L'Intro è proprio 'Multiforme', come guardare da un caleidoscopio, ammirare i riflessi multipli, le figure distorte come il suono di trombe in marcia, sporcate da synth spettrali ma sin troppo asettici. Lugubre è anche la successiva "Ecron" dove la melodia cerca di farsi spazio per emergere, come la farfalla dalla sua crisalide, un bambino dal ventre di sua madre. Sia in "Ecron" che in "Sottosopra" c'è una matrice fortemente gotica, ma in quest'ultimo brano la frenesia dei sintetizzatori e della ricca strumentazione, sfiora il dub, i sobborghi di periferia, le strade buie, le luci spente da chissà quanto tempo. Nonostante nel finale la ritmica sia tendenzialmente tribale, è underground puro e socialmente Posse. 

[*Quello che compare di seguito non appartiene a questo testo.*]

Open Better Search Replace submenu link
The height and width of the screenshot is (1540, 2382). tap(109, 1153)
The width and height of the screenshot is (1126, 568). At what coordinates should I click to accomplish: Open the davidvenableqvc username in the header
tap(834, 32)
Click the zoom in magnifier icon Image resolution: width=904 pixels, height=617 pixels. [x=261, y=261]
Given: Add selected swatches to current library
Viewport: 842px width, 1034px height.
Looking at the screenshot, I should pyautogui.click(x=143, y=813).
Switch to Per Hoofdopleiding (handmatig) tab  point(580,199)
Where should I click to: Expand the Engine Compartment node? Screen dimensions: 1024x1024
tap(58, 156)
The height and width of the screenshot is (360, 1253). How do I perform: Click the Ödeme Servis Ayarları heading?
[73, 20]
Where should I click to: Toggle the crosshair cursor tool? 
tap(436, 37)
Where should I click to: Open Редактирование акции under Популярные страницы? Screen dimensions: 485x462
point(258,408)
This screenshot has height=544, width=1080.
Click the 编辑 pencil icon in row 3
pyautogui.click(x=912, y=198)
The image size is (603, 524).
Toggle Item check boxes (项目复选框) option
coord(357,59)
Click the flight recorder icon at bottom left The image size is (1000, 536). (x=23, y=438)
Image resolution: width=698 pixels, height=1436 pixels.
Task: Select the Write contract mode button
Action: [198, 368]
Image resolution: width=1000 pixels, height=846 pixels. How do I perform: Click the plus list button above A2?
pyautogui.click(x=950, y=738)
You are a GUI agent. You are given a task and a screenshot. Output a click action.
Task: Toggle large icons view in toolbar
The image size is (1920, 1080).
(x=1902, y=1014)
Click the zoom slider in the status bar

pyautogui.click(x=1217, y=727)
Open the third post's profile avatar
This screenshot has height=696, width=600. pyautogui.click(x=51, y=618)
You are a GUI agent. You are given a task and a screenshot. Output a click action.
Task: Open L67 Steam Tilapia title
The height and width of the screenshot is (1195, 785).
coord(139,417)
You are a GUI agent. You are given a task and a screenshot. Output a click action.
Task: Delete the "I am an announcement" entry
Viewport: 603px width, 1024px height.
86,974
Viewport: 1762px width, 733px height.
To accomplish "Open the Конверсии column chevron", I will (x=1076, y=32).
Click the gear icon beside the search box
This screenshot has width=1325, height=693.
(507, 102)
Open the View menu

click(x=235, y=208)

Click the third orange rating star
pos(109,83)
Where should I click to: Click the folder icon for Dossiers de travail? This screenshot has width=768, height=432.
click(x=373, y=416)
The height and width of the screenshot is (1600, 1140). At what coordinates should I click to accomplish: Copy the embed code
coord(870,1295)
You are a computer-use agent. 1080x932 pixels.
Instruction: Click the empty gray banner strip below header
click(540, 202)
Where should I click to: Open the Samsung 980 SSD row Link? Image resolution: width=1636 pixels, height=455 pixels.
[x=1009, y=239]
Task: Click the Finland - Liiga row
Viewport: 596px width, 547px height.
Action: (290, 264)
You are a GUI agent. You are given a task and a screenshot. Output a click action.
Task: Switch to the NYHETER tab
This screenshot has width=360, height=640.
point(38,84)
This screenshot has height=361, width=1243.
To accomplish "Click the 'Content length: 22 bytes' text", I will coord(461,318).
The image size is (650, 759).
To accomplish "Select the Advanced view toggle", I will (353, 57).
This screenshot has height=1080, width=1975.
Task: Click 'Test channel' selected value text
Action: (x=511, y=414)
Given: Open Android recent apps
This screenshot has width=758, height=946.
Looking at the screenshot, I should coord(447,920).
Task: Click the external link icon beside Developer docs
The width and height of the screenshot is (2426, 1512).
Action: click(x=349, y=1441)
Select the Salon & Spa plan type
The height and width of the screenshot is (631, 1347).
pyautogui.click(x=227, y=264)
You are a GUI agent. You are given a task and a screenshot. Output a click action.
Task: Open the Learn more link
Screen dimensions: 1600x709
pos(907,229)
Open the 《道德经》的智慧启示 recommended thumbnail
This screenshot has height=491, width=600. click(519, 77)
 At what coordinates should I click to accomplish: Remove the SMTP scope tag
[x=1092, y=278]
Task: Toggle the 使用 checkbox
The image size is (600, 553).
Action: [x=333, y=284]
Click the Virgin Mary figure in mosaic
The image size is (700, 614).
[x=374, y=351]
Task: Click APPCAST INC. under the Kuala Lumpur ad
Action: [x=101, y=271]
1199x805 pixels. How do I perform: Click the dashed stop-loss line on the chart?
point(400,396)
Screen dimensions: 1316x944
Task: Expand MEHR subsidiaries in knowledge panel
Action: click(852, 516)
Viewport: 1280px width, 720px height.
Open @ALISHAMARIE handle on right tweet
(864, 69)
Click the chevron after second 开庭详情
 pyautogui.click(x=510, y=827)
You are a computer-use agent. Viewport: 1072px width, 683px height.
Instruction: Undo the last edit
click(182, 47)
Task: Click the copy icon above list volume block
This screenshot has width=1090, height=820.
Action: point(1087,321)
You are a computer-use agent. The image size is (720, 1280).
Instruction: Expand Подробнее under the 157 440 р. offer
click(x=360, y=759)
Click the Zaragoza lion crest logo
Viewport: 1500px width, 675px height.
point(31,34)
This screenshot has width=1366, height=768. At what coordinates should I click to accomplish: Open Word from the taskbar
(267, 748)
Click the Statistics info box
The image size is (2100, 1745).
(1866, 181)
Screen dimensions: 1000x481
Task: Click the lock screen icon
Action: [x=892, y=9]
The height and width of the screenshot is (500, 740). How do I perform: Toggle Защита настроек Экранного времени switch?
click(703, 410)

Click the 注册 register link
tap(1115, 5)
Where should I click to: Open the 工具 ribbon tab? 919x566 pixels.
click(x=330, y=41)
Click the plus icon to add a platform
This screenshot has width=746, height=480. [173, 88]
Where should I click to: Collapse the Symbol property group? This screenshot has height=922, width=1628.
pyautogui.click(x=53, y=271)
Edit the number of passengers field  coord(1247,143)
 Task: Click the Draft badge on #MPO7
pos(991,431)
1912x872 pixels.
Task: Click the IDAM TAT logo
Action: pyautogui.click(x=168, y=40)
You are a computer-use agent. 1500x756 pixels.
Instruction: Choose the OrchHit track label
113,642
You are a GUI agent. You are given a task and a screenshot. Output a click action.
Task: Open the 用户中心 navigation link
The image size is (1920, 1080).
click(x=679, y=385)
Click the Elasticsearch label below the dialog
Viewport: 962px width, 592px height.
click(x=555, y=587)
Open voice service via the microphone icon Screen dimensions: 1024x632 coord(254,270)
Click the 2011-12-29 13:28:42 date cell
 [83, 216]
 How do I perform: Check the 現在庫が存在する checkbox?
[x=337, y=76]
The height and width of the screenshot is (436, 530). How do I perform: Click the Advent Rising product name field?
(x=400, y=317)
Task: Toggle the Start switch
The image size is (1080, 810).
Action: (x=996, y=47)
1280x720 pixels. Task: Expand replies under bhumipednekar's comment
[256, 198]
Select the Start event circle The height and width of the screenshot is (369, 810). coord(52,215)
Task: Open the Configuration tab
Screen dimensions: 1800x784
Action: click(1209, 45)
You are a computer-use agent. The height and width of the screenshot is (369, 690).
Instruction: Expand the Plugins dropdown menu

L'aurea che dà il benvenuto al brano la si ritrova anche in "Post-Era", Industrial nelle viscere di una città post-apocalittica, dove ripartire da zero. I loop sono passi decisi, i cori sinistri la paura verso l'ignoto. Una musica che è come cadere in un buco nero e scivolare via... via... verso "Lumiere" di synth ancora una volta gotic con delle belle aperture melodiche, blitz improvvisi nel cuore de iSolaris. "Zeroperformance" è deliberatamente ispirata all'album di Pat Metheny "Zero Tolerance for Silence" e come il più noto, vive della profondità iniziale delle chitarre ipnotiche che si schiantano contro il muro elettronico e distorto.
Architettonica "Metro G", pensata per il possibile ammodernamento della linea ferroviaria Roma-Giardinetti. Il brano infatti mantiene le dinamiche dell'impianto: un crescendo di chitarre, come un treno che corre veloce, ed il piano resta a guardare la bellezza del passato, la voglia di cambiamento nel presente, la fame di futuro. Il migliore pezzo dell'album senza dubbio. Drums afro in "Ogni Superficie", che come tamburi venuti da lontano, fanno da contraltare a elettriche laceranti... qui adesso si avverte lo spazio, iSolaris vogliono farlo capire a questo punto di "Multiforme", per cercare probabilmente un appiglio, per sentirne il tatto. Ma l'atmosfera è ancora troppo 'artica' per avere un reale contatto. E l'epilogo di "Oltremondo" ne dà prova, con le poche e precarie parole che cercano di aggrapparsi debolmente ad ogni possibile sostegno. Un altro sound graffiante e cupo, dove però l'uomo sembra quasi perdere - al contrario - la forza di restare vivo, se non qui, altrove.